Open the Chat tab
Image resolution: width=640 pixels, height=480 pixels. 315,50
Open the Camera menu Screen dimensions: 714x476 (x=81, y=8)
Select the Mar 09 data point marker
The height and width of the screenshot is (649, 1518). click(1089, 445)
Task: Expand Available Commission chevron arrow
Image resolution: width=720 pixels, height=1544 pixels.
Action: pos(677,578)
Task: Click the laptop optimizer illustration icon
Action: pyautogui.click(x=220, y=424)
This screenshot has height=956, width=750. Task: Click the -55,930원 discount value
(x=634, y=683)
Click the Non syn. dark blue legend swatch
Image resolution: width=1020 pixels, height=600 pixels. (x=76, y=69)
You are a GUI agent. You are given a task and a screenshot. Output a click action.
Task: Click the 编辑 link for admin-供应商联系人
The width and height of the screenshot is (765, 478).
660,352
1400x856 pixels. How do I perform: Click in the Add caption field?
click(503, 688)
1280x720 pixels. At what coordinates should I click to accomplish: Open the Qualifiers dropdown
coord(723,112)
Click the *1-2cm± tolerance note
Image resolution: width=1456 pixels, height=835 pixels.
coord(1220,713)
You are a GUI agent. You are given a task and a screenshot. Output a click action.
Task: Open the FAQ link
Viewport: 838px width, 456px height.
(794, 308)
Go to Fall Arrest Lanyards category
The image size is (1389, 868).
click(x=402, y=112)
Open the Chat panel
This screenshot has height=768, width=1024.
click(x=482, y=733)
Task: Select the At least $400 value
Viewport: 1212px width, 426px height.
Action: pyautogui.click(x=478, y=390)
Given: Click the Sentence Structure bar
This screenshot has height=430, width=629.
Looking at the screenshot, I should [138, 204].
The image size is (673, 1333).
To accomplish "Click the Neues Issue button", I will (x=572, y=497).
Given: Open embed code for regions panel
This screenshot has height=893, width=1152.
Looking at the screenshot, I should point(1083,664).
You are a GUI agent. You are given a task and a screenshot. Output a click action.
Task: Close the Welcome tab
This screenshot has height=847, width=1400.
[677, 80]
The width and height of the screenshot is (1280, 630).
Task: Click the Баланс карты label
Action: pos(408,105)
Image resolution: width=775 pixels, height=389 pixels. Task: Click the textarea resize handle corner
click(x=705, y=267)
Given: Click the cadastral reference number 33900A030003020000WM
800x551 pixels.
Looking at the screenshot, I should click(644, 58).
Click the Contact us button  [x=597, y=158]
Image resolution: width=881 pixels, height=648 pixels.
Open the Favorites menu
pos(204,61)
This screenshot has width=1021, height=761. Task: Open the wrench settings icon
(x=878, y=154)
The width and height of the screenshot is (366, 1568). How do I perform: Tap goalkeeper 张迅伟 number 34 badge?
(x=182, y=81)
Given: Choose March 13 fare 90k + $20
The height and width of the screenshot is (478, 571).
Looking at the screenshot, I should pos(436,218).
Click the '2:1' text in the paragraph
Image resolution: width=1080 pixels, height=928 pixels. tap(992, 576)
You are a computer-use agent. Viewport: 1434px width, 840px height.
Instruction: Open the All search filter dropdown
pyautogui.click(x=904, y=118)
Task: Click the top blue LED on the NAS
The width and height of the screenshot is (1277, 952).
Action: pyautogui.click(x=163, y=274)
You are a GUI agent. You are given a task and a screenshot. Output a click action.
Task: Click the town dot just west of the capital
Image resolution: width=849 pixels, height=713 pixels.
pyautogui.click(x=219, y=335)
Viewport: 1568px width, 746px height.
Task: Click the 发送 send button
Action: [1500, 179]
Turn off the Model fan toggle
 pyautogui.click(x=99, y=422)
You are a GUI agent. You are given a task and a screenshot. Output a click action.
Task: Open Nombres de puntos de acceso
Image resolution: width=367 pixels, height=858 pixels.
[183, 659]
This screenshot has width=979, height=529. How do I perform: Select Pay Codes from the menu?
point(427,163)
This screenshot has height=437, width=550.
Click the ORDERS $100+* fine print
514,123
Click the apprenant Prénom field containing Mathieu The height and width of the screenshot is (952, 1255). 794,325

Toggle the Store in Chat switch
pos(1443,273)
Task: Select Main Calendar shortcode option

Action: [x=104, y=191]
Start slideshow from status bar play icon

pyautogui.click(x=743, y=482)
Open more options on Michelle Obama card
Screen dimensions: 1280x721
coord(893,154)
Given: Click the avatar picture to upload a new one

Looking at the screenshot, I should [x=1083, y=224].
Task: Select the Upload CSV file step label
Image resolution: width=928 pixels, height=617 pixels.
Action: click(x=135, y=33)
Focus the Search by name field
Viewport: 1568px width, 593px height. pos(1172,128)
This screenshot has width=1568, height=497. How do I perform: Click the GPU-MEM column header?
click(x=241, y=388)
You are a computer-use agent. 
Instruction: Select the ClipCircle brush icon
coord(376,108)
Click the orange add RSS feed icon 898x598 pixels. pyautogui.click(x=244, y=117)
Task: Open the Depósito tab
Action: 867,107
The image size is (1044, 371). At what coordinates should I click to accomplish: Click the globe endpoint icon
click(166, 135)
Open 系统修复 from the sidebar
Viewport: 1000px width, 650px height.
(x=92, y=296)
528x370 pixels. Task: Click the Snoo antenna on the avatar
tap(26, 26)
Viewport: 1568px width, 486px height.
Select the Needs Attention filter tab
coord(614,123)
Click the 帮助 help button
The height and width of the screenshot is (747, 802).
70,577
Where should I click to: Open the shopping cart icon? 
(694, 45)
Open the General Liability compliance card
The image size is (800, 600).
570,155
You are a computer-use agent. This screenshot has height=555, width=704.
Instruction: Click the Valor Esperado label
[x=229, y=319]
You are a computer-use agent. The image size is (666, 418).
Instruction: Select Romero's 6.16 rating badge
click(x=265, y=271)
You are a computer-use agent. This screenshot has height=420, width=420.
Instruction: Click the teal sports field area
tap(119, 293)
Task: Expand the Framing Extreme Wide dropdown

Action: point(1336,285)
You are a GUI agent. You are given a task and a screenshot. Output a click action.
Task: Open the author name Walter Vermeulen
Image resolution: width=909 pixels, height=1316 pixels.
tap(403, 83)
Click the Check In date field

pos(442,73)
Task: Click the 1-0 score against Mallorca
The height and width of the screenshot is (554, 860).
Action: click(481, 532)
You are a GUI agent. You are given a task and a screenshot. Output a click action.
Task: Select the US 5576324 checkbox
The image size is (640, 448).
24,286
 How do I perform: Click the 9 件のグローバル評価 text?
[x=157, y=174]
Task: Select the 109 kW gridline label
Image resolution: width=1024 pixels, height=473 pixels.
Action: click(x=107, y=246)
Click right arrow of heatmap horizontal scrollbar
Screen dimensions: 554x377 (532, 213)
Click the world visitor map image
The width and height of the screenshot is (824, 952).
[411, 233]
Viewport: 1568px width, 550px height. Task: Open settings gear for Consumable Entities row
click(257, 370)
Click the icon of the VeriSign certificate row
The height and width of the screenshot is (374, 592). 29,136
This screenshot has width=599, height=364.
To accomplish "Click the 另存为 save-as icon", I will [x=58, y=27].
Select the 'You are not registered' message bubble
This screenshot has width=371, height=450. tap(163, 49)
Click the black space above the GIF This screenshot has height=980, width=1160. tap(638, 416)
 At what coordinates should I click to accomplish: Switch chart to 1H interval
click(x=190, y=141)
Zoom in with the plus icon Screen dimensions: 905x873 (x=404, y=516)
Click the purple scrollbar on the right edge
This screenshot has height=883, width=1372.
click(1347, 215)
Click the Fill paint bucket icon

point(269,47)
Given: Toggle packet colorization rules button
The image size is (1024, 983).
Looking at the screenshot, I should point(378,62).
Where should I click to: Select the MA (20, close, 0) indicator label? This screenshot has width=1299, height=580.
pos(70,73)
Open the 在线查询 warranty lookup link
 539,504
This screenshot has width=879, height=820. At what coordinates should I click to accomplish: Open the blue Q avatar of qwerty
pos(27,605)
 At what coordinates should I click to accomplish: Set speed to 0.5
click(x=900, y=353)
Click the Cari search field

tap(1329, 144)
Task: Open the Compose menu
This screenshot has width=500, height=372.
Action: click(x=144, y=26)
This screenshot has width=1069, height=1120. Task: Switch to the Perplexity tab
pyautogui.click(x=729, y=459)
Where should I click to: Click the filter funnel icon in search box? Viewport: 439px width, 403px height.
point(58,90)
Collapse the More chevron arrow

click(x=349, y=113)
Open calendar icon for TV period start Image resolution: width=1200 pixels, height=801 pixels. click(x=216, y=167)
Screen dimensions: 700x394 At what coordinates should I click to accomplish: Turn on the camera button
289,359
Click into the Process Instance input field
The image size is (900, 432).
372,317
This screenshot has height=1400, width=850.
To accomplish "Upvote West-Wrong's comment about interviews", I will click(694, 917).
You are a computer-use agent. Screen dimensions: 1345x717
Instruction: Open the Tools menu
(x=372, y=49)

####################

§ **WHAT THIS TASK INVOLVES**: Out of the listing above, reproduce exactly the lines from the one with "Click the orange" up to and including the one with "Viewport: 1568px width, 486px height.".

§ **RESULT OF THIS TASK**:
Click the orange add RSS feed icon 898x598 pixels. pyautogui.click(x=244, y=117)
Task: Open the Depósito tab
Action: 867,107
The image size is (1044, 371). At what coordinates should I click to accomplish: Click the globe endpoint icon
click(166, 135)
Open 系统修复 from the sidebar
Viewport: 1000px width, 650px height.
(x=92, y=296)
528x370 pixels. Task: Click the Snoo antenna on the avatar
tap(26, 26)
Viewport: 1568px width, 486px height.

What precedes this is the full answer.